══ Dataset entries
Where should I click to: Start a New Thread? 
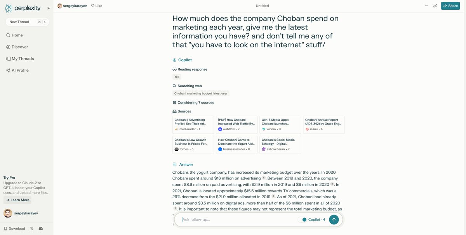19,22
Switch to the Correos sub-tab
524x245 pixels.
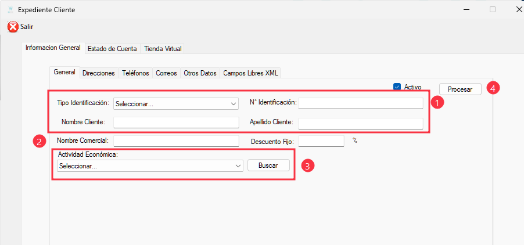click(x=166, y=73)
════
* [Exercise instructions]: Format every line of the entries above as a JSON list of strings, one string for each line, omitting blank lines and leaving out the pictures.

* [Written reply]:
[
  "Where should I click to: Start a New Thread? ",
  "19,22",
  "Switch to the Correos sub-tab",
  "524x245 pixels.",
  "click(x=166, y=73)"
]